## Text under study
++++

8 The expence of maintaining the fixed capital in a country may be compared to the repairs in a private estate.

  • The expence of repairs may be needed to support the estate’s produce and the gross and net rent of the landlord.
  • When the expenses can be reduced without reducing the produce, the gross rent remains same and the net rent is increased.

9 The cost of maintaining the fixed capital is excluded from the society’s net revenue.

  • The cost of maintaining the circulating capital is included in the society’s net revenue.
  • The last three parts of circulating capital are provisions, materials, and finished work.
    • These are regularly withdrawn and placed:
      • in the fixed capital, or
      • in the stock reserved for society’s immediate consumption.
  • The circulating capital employed in maintaining fixed capital, all goes to the stock for immediate consumption.
    • It makes a part of the society’s net revenue.
  • The maintenance of provisions, materials, and finished work does not withdraw the annual produce from the society’s net revenue, besides what is necessary for maintaining the fixed capital.

10  The society’s circulating capital in this respect is different from an individual’s circulating capital.

  • An individual’s circulating capital is totally excluded from his net revenue.
    • His net revenue must all consist in his profits.
  • Every individual’s circulating capital makes a part of his society’s total circulating capital.
    • But it is not totally excluded from making a part of his society’s net revenue.
  • A merchant must not consume all of the goods that he himself sells.
    • But they may be consumed by other people who pay for them, with profits, without reducing their capital or that of the merchant.

11 Therefore, money is the only part of the society’s circulating capital, of which the maintenance can reduce their net revenue.

++++

## Data segment
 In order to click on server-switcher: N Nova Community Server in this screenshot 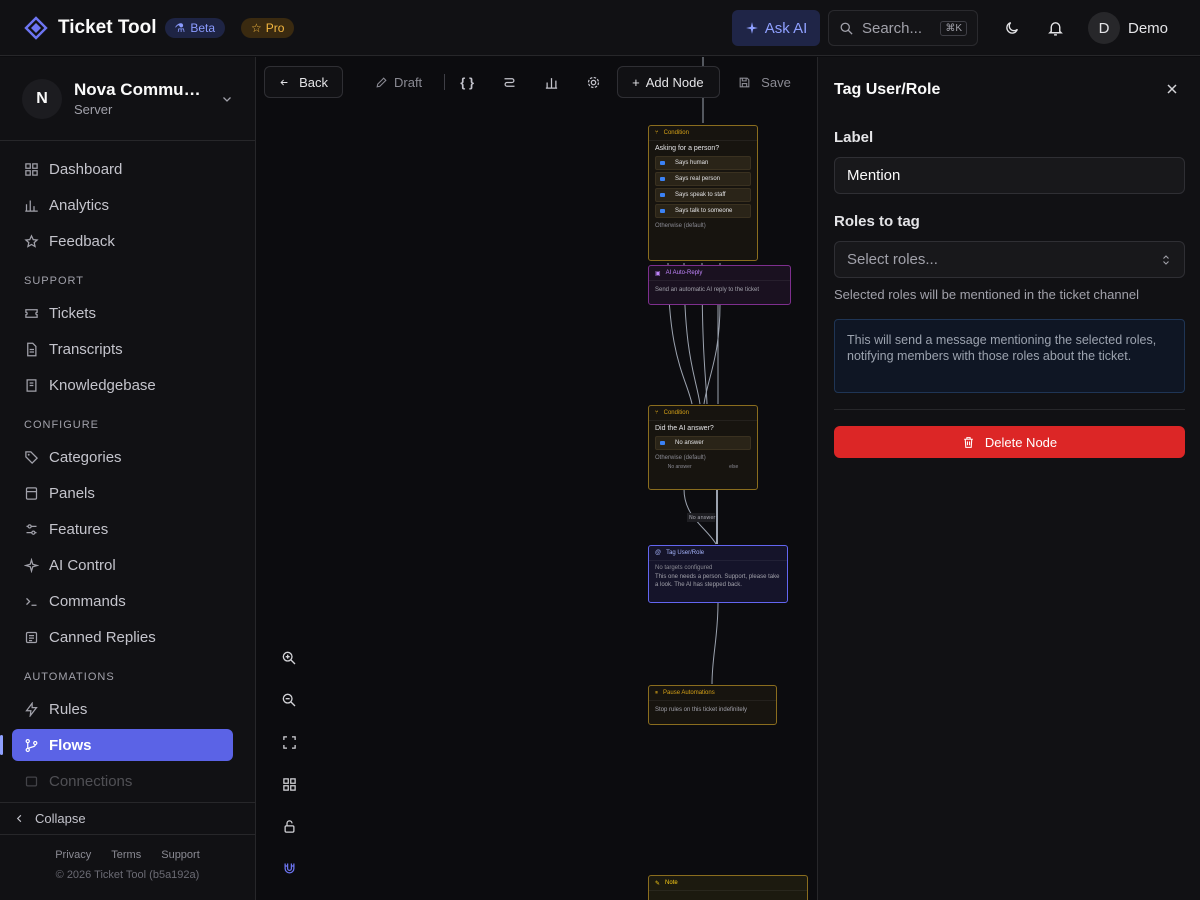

++++

## Set of tasks
• A. Answer these from the passage on maintaining a society's capital:
(i) What is the expense of maintaining a country's fixed capital compared to?
(ii) What are the last three parts of circulating capital?
(iii) What must an individual's net revenue consist of entirely?
• B. Carry the passage on maintaining a society's capital forward from its final sentence.

## Per-task outputs
• A.
(i) The repairs in a private estate.
(ii) Provisions, materials, and finished work.
(iii) His profits.

• B.
12 The fixed capital, and that circulating capital called money, are very similar to one another in affecting the society’s revenue.

  1. 13 Those machines and tools of trade, etc. require expences to build and support them.
    • Those expenses are deductions from the society’s net revenue.
    • The stock of money which circulates in any country must require a certain expence:
      • to collect it, and
      • to support it.
    • Both expenses make a part of the society’s gross revenue and are deductions from its net revenue.
    • Some gold and silver and labour is employed to support that great but expensive instrument of commerce, instead of increasing the stock reserved for immediate consumption.
    • Money allows everyone to have their subsistence, conveniencies, and amusements regularly distributed to them.
  1. 14 The machines, instruments of a trade, etc., which make up the fixed capital of an individual or a society make no part either of their gross or net revenue.
    • The money which circulates the society’s whole revenue among its members makes no part of that revenue.
    • The great wheel of circulation is different from the goods which are circulated through it.
    • The society’s revenue is in those goods, not in the wheel that circulates them.
    • In computing any society’s gross or net revenue, we must always deduct the whole value of money from the whole annual circulation of money and goods.
      • The value of money can never make a part of the society’s gross or net revenue.

 

15 Only the ambiguity of language makes this proposition doubtful or paradoxical.

  • It is self-evident when properly understood.

16 When we talk of a sum of money, we sometimes only mean the metal pieces it is made of.

  • Sometimes we include in our meaning some obscure reference to the purchasing power it conveys.
    • This power is the goods which can be bought with it.
  • When we say that England’s circulating money is £18 million, we only mean the amount of metal pieces which circulate in England.
  • But when we say that a man is worth £50-100 a year, we mean:
    • the amount of the metal pieces annually paid to him, and
    • the value of the goods he can annually buy.
  • We mean to estimate his way of living.
    • His way of living is the quantity and quality of the necessaries and conveniencies he can have.

17 When we combine the two meanings ambiguously into the word ‘money’, or when we mean the amount of the metal pieces and some obscure reference to the goods which can be bought by that money, the wealth or revenue is equal only to one of the two amounts.

  • It is equal to the amount of goods which can be bought, not to the amount of those metal pieces.
  • It is equal to the money’s worth, not the money.

[Translator’s Note: The amount is money is objective, the money’s worth is subjective]

18 Thus, if a guinea be one’s weekly pension, he can buy a certain amount of goods and services worth a guinea with his pension.

  • His real weekly revenue is determined by the things he can buy with a guinea.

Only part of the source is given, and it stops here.